Nothing is particularly new about these primitivist art world tropes, but they are worth highlighting here, because they reveal something about the kinds of connectivity that constitute assemblage. Coupled with the scientific romance of the “impulse to scavenge,” stories of adaptability obscure other networks and connections. For instance, the cross motifs on Topino’s basket, documented elsewhere in relation to her work as Christian imagery associated with two specific mission schools,[12] are not even mentioned in the basket’s relatively extensive catalogue note – indeed, certain kinds of “adaptability” are not considered part of the assemblage. Likewise, a marionette (“polychromed,” again) attributed to a Kwakuitl maker is noted as belonging to the Surrealist artist Wolfgang Paalen, who travelled to the Northwest Coast, where he assembled a collection whose “aesthetic exerted a profound influence upon his work” – a glossed mention of the complex encounters enabled by the process of creating assemblages. In effect, the real entanglements generated in the process of assemblage are forgotten, as the genetic impulse removes the very real stakes behind the question of who is assembling whom.
 
* * *
In archaeological terms, when an assemblage with similar contents is repeated, it is referred to as a culture. If there is a lack of context for the recurrent assemblage, it is not quite a culture; it is an industry. “Hunters and Gatherers” assembled many of the tropes and strategies of containment that we have come to associate with the culture of art world primitivism, and did so in a way that I have been connecting to particular tendencies and narratives of “the contemporary” and its hybrid of scientific romance and willful forgetting, its particular engagement with materiality. Like good archaeologists, we would do well to not take every assemblage as an industry, and assume that “assemblage” is always-already complete. For it is precisely the unexplored potentialities of this mix, of the entanglement, that make assemblage a powerful metaphor for describing social and material worlds.
 
Notes



[1] From Hunters and Gatherers promotional video, available here . The catalogue of the exhibition may be found here .

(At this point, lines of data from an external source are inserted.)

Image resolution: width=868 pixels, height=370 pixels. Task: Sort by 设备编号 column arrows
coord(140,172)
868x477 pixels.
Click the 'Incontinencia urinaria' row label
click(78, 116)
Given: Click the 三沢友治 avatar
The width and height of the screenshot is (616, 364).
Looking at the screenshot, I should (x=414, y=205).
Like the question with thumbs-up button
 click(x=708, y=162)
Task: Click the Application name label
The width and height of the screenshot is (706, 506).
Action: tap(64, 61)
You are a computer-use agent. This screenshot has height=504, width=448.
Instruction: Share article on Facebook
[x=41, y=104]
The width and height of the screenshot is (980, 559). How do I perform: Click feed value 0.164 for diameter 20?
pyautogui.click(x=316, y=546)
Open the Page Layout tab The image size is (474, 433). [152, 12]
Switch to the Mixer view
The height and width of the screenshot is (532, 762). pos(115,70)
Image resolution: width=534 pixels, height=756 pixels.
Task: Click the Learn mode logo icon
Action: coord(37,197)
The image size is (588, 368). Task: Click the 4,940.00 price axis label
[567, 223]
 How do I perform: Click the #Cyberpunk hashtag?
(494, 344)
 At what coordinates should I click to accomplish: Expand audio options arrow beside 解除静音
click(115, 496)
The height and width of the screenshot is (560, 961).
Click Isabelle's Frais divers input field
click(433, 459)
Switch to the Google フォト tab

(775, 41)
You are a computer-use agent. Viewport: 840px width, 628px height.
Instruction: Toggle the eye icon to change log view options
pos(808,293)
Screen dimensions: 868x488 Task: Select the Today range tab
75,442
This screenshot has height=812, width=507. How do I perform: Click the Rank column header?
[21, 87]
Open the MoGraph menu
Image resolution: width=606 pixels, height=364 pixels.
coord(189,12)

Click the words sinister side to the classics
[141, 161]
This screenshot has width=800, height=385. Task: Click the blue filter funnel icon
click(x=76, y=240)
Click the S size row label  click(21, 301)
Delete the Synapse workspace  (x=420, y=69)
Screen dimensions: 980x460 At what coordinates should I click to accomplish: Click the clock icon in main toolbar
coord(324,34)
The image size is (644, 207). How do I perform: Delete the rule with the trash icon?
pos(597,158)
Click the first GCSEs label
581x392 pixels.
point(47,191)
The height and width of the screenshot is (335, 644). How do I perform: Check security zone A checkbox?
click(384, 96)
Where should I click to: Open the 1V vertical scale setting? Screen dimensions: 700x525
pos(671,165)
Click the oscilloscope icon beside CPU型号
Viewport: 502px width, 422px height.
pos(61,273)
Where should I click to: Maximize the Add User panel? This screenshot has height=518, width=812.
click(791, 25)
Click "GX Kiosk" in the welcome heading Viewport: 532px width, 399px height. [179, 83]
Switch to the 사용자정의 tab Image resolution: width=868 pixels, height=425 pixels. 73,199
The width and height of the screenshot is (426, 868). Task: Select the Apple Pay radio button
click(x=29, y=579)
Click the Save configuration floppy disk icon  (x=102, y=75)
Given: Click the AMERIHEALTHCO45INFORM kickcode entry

[2] Michael Taussig, What Color is the Sacred? (Chicago: University of Chicago Press, 2009), 11.
 [3] This usage of “fresh” is emphasized by the critic Johanna Drucker, who calls for fresh forms of theorizing that are complicit with the pace and materials of contemporary art. See Drucker, Sweet Dreams: Contemporary Art and Complicity (Chicago: University of Chicago Press 2005), xv.
 [4] William Seitz, The Art of Assemblage (New York: Museum of Modern Art, 1961): 6.
 [5]  Terry Smith, What is Contemporary Art? (Chicago: University of Chicago Press, 2008), 7-10.
[6] Smith, What is Contemporary Art?, 169.
[7] Julia Kelly, “The Anthropology of Assemblage,” Art Journal 67, 1(2008): 30.
 [8] George Marcus and Erkan Saka, “Assemblage,” Theory, Culture & Society 23 (2006): 106.
 [9] On relational aesthetics, see Nicholas Bourriaud, Relational Aesthetics, trans. S. Pleasance et al. (Dijon: Les Presses du reel, 2004). On the connections between anthropological bricolage and assemblage, see Anna Dezeuze, “Assemblage, Bricolage, and the Practice of Everyday Life,” Art Journal 67, 1 (2008).
[10] Steven Loft, “Aboriginal Media Art and the Postmodern Conundrum: A Coyote Perspective,” Transference, Tradition, Technology, ed. D. Claxton, S. Loft, and M. Townsend (Banff: Walter Phillips Gallery, 2005), 90.
 [11] Drucker, Sweet Dreams, xv.
 [12] Record 760/826, Fenimore Art Museum (n.d.), , accessed December 5th, 2012.